Comme Fabrice Jaragohyen (Pays Basque), Stéphane Dinard (Dordogne) ou les fermiers du Pic-Bois (Isère), Xavier Noulhianne flirte avec la ligne rouge réglementaire (ainsi qu’il l’explique dans un ouvrage passionnant, « Le ménage des champs », aux éditions du bout de la ville). Le puçage électronique des ovins et des caprins en vigueur depuis 2010 en a, il est vrai, fait tiquer plus d’un : il pousse très loin le flicage des éleveurs, et touche en particulier une catégorie – le jeunes et/ou néo ruraux, petits éleveurs de chèvres ou de brebis particulièrement épris de liberté.

« J’ai une carte bleue et un téléphone, je ne peux donc pas dire que je suis contre les puces : il y en a dans ma vie, raconte Baptiste, de la ferme du Pic-Bois. En revanche, on nous l’impose alors qu’on en a pas besoin, ou juste pour les autres : industrie, abattoir… Qu’une certaine catégorie d’éleveurs dise qu’il faut faire ça et qu’on l’impose à tout le monde, je trouve ça dégueulasse. […] Nous on a d’autres moyens d’identifier les animaux. On leur met des colliers, ils ont des prénoms, on se sert un peu des numéros mais pas souvent. »

C’est pour eux la phase ultime d’un système de contrôle de leur production, principalement basé sur les subventions.

« Depuis une bonne quinzaine d’années que je suis installé, je fais à peu près la même production : plus ou moins 200 brebis sur une trentaine d’hectares, un nombre d’agneaux variant entre 160 et 180, une production laitière fluctuant selon l’année, témoigne Fabrice Jaragohyen. Mais je suis plus dépendant des primes qu’il y a 15 ans. C’est un marché de dupes qui m’oblige à passer plus de temps à essayer de respecter les critères administratifs et bureaucratiques, plutôt qu’à m’occuper de ce que je produis et de la façon dont je le fais. Grâce aux subventions, l’État a réussi là où les économies planifiées avaient échoué : faire accepter individuellement la planification. (…) En mettant des subventions là où on veut orienter la production (que ce soit en quantité et qualité ou en critères d’ »image » de terroir, environnemental, etc.), le centralisme d’État capitaliste parvient à régenter l’agriculture plus efficacement qu’aucun autre système de l’a fait. »

Entre deux feux

Avec l’enjeu commun pour l’Etat et l’agro-industrie de faire baisser les prix agricoles pour dégager du pouvoir d’achat et pousser à la consommation dans d’autres secteurs. Mais avec la dénonciation tous azimuts de l’élevage par L214 et le mouvement végan, les paysans attachés à leur métier comme à leurs animaux sont « pris entre deux feux », écrit Aude Vidal dans l’introduction :

« D’un côté, le souci légitime de l’impact écologique et sanitaire de la production industrielle de viande et de produits d’origine animale rejoint le refus de maltraiter – voire tuer – les animaux.

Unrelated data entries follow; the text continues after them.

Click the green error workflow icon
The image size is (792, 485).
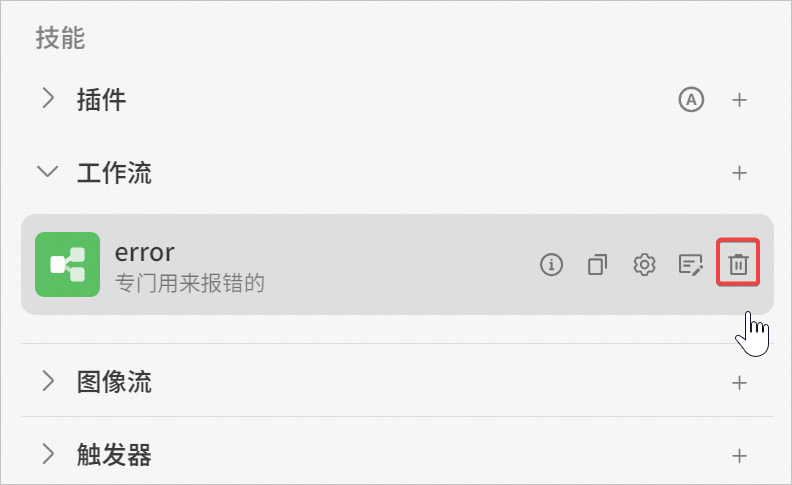(x=68, y=264)
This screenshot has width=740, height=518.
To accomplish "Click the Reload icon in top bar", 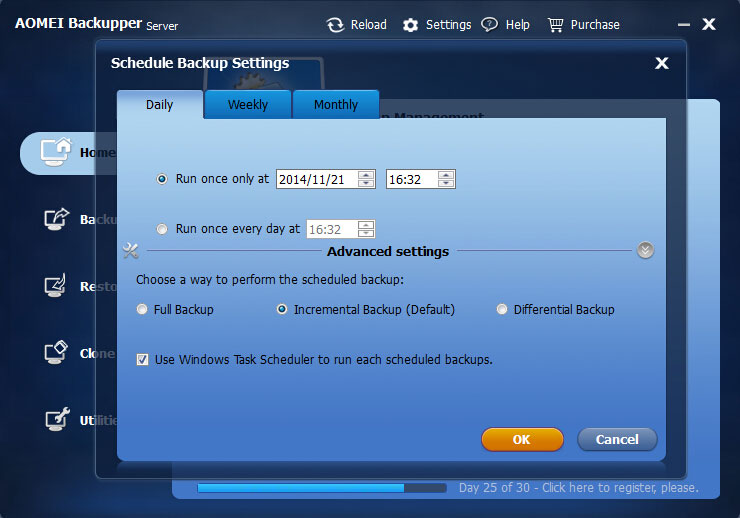I will coord(335,25).
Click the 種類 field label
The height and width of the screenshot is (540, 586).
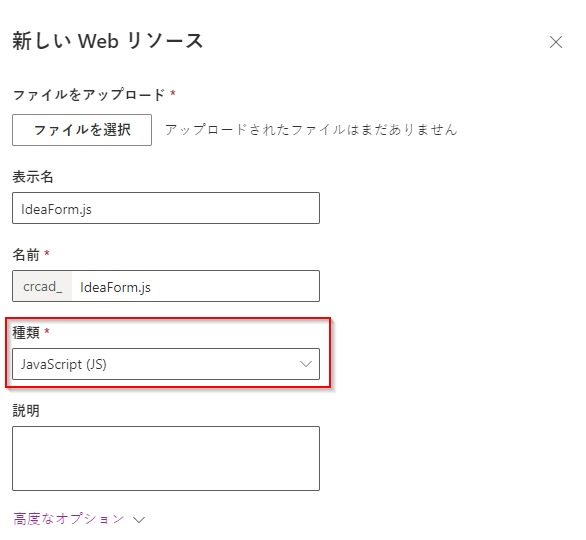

De cela émerge une remise en cause profonde du geste d’élevage. Est-ce là un progrès pour notre humanité ou un nouveau stade de l’ “administration du désastre” ? De l’autre côté, les éleveurs sont dépossédés de leur métier par des procédures toujours plus rigides et intrusives : puçage RFID des ovins et caprins, chantage aux primes agricoles, bureaucratisation croissante, reproduction artificielle… Décriés d’un côté, ils sont administrés de l’autre – en attendant que disparaisse la possibilité même d’élever des animaux autrement qu’en les concentrant dans de gigantesques usines. »

Pour l’auteure écologiste, « ces menaces qui pèsent sur l’élevage sont un des symptômes de la soumission toujours plus grande de toutes et tous à la société industrielle. Le monde se referme alors que la liberté s’efface devant le contrôle systématique : au fond, ce que nous faisons subir aux animaux, nous nous l’infligeons également à nous-mêmes ».

Condamner en vrac les petits éleveurs ou pêcheurs sans dénoncer le système qui les prive de terres, d’autonomie ou de ressources halieutiques revient selon les intervenants de ce livre à cautionner un système. Et à accentuer la tendance actuelle et mortifère de concentration des exploitations agricoles d’un côté, de l’humanité dans des métropoles déconnectées de la nature et des animaux de l’autre. « On achève bien les éleveurs » est de ce point de vue un rappel salutaire.